Stored items
BEGIN

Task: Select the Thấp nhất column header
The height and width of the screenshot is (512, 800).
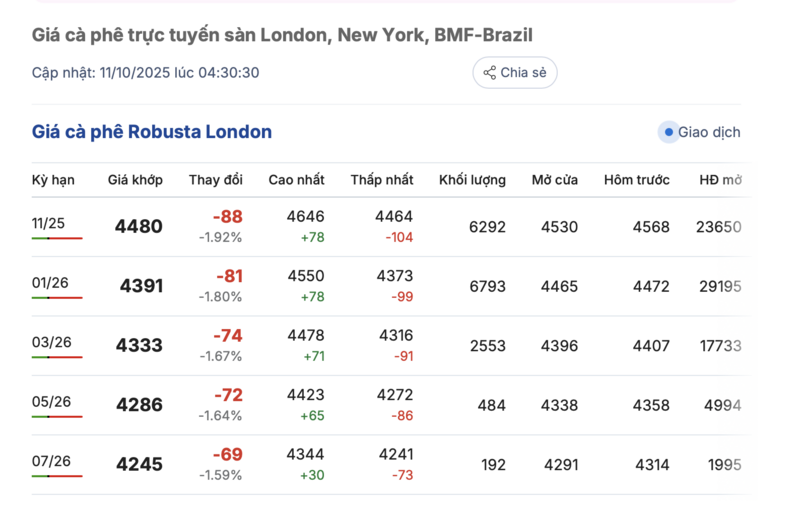Action: point(382,180)
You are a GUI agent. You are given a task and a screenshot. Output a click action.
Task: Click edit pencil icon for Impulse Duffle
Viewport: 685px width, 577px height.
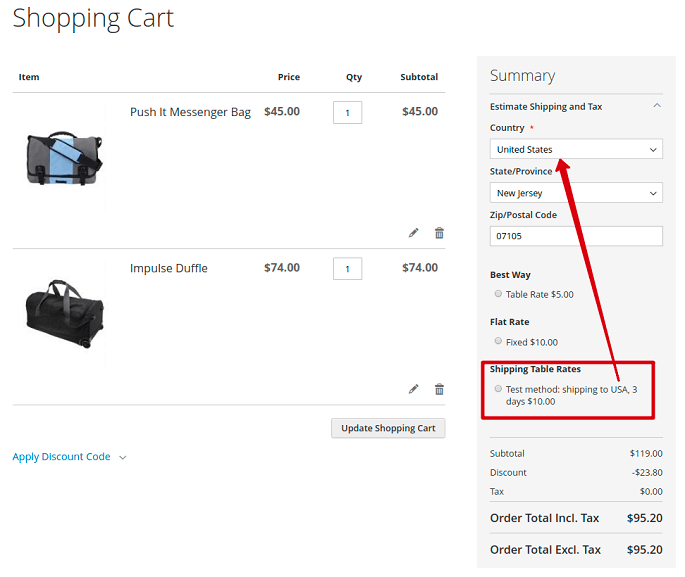pos(414,389)
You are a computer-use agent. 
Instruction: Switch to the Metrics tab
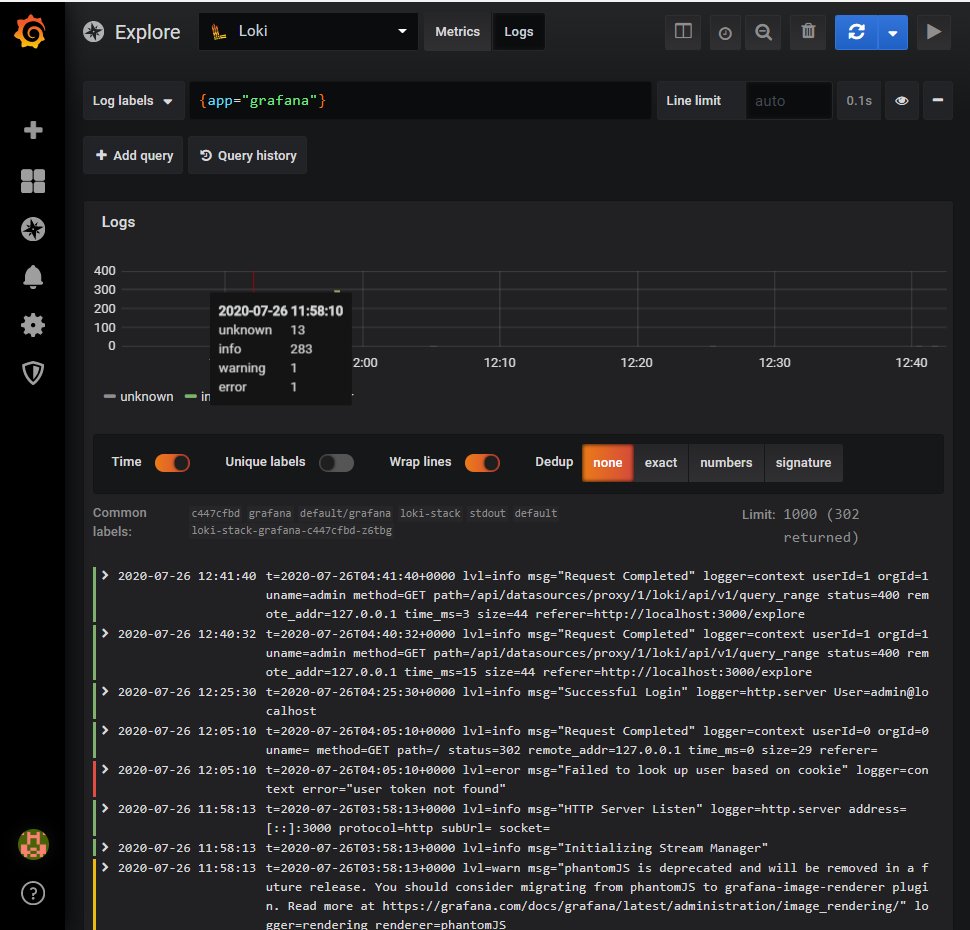point(457,32)
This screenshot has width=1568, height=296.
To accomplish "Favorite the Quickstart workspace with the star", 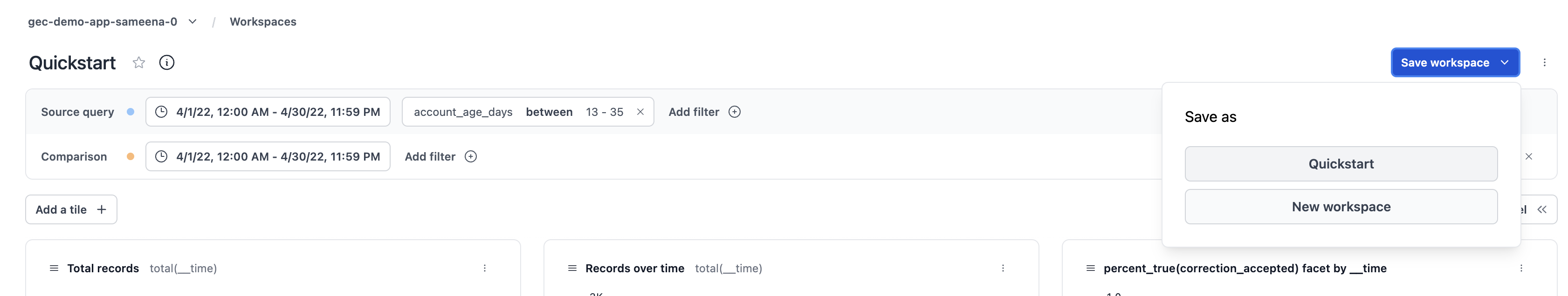I will click(x=139, y=63).
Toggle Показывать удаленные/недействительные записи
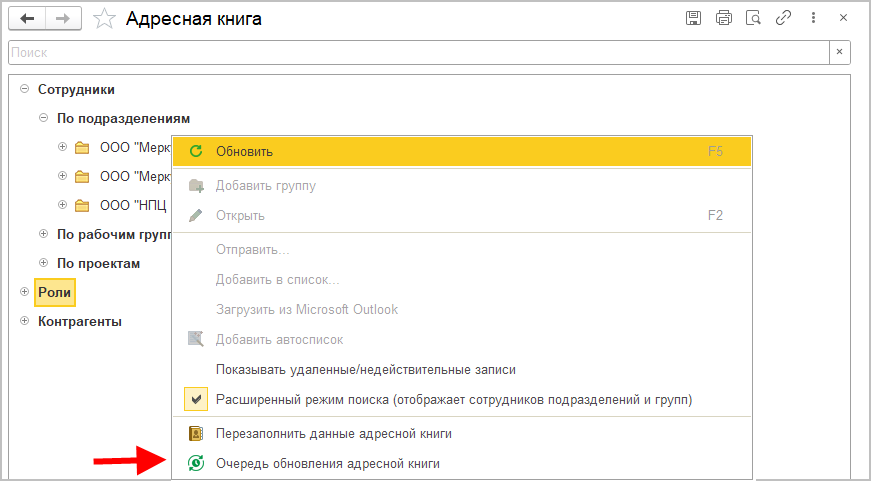 (x=365, y=369)
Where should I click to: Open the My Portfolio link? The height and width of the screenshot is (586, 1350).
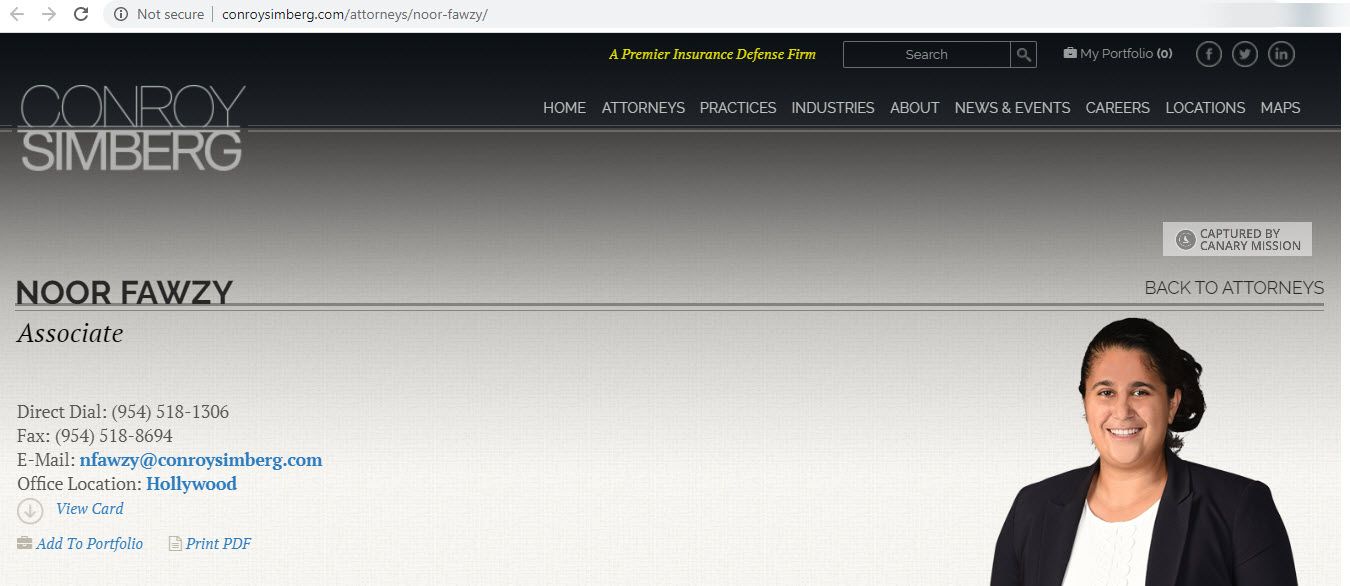pos(1118,54)
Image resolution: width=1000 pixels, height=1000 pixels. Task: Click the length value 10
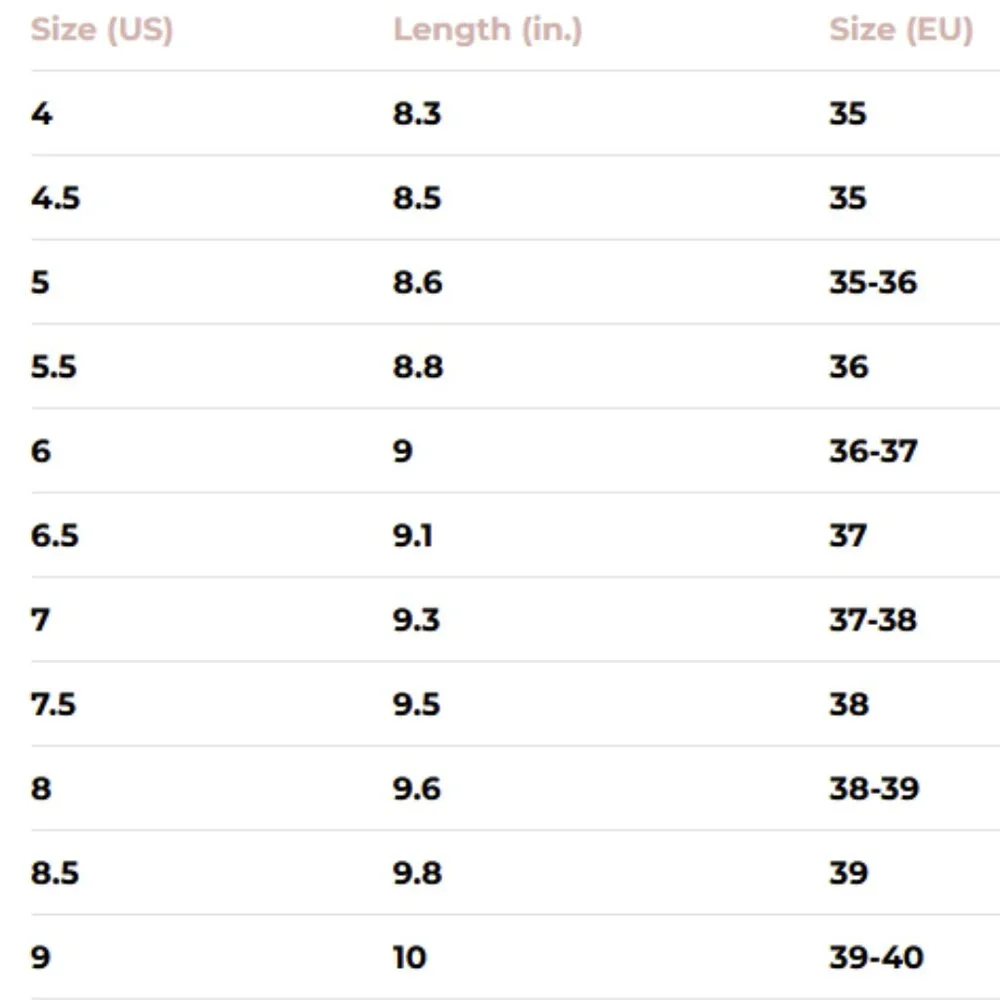pos(409,957)
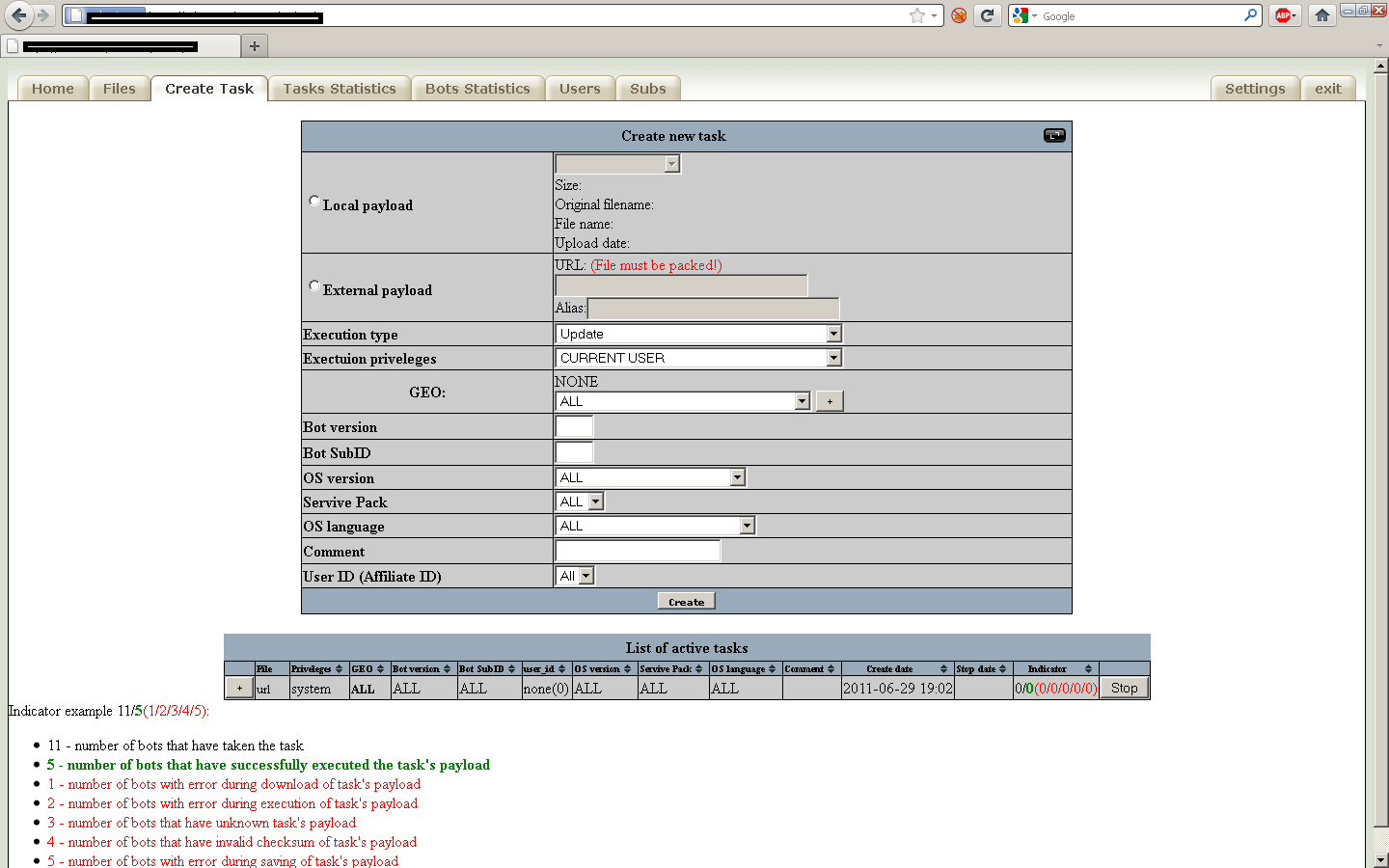Click the browser home icon

[1322, 15]
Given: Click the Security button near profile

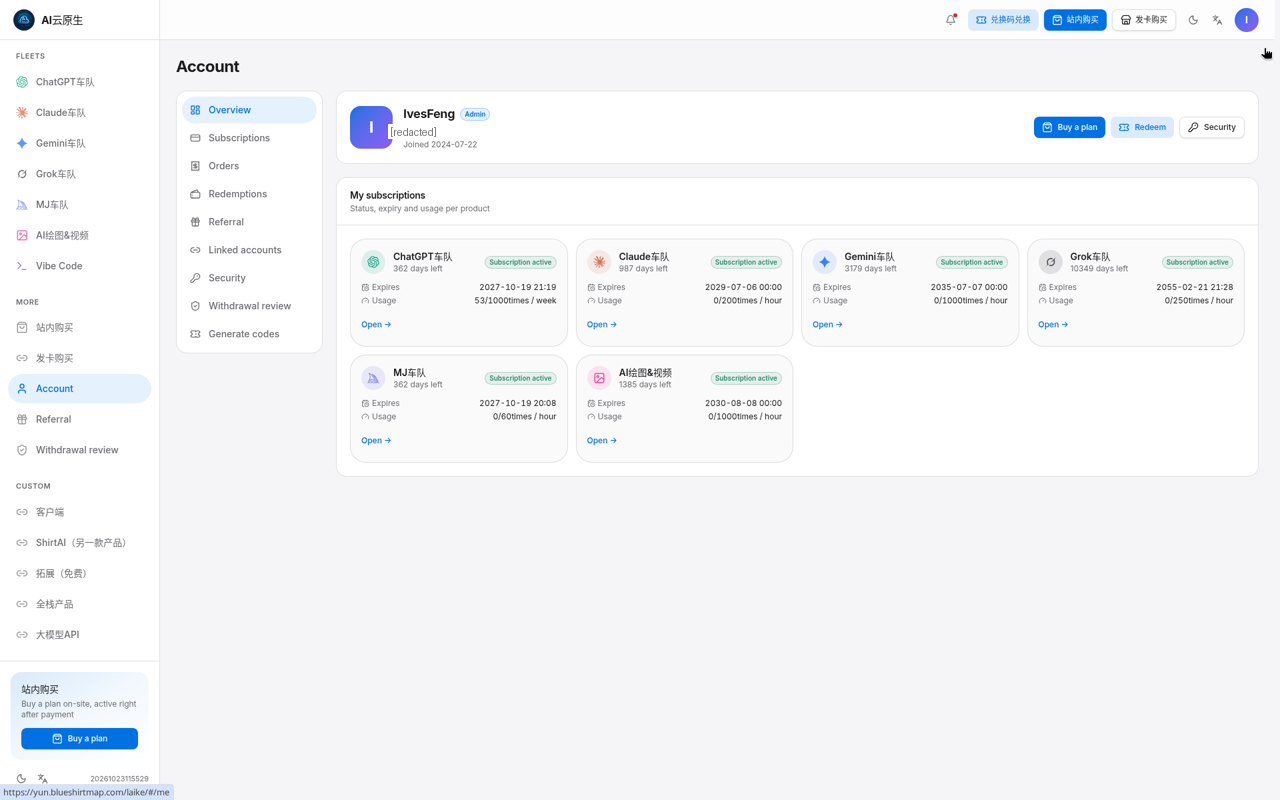Looking at the screenshot, I should (1212, 127).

END

## PROBLEM TO SOLVE
Extract only the lines from the line containing "Toggle Показывать удаленные/недействительные" through the final line of the records; keep both ends and drop every picture.

## ANSWER FOR THE TASK
Toggle Показывать удаленные/недействительные записи
 (x=365, y=369)
Where should I click to: Open the My Portfolio link? The height and width of the screenshot is (586, 1350).
pos(1118,54)
Image resolution: width=1000 pixels, height=1000 pixels. Task: Click the length value 10
pos(409,957)
Click the browser home icon

[1322, 15]
Given: Click the Security button near profile

Looking at the screenshot, I should (1212, 127).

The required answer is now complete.